By User:Dave souza (Own work) [CC-BY-SA-2.5 (http://creativecommons.org/licenses/by-sa/2.5)], via Wikimedia Commons

Shortbread fingers

Sift 8 ounces of all purpose (tout usage, plain) flour, one ounce of ground semolina and half a teaspoon of salt into a mixing bowl. Using a magic pastry fork, blend in 6 ounces of butter or cooking marge. Add 3 ounces of vanilla sugar, and blend that in. (You make vanilla sugar by putting a vanilla pod in a glass jar and filling the jar with ordinary white sugar, then sealing the jar and leaving it there for a few days or weeks or months.) When the mixture is like fine breadcrumbs, mix in some ice-cold water until it forms a dough. Then wrap in greaseproof (waxed) paper and chill in the fridge for an hour before doing anything with it.

You can then form it into a circle, mark triangles on it, pricl ot all over with a fork, sprinkle it with sugar and bake it at 180 for 40 minutes and then when cool cut it into triangles.

You can flatten it into a tin and mark it into fingers, prick it all over with a fork, and bake it at 180 for 40 minutes and then cut it into fingers.

Or you can add chocolate chips and form it into flattened balls and bake them at 180 until they look like chocolate chip cookies.

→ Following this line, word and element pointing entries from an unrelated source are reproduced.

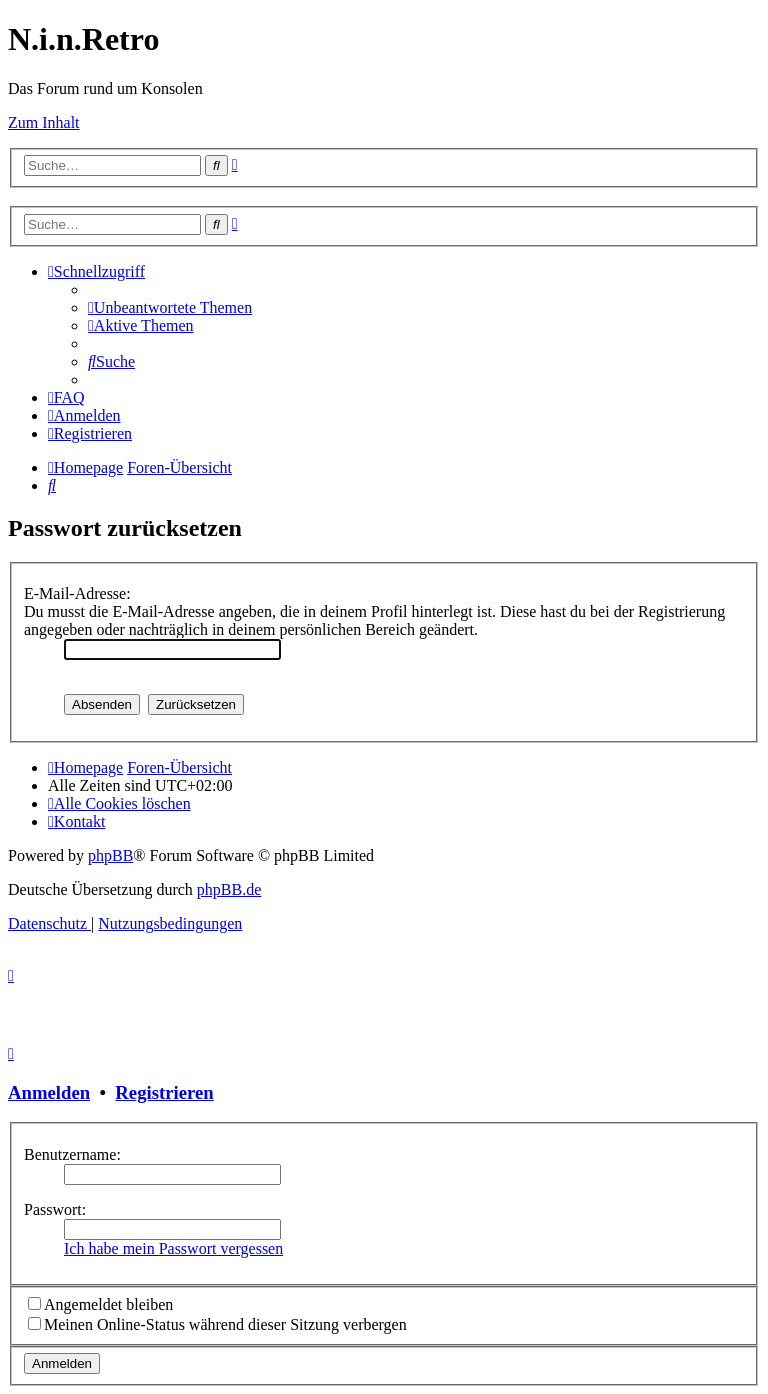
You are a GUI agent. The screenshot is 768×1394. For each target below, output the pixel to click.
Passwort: (55, 1209)
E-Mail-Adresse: (77, 593)
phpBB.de (229, 889)
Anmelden (49, 1092)
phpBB (110, 855)
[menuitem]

Or you can use it as a base for any number of things — butter tarts, cheesecake, yokki, spiced peach tarts, clafouti, mince pies, apple pie — anything where you want a sweet crust. This is my all purpose standard basic no fail base and cookie. Usually my recipes for these things want half this quantity, but for quantum reasons this is the smallest amount it’s possible to make, so you can use the half you want and either just bake the rest as shortbread or do something else with it. The dough keeps for days in the fridge, or  you can also freeze it in a ziplock.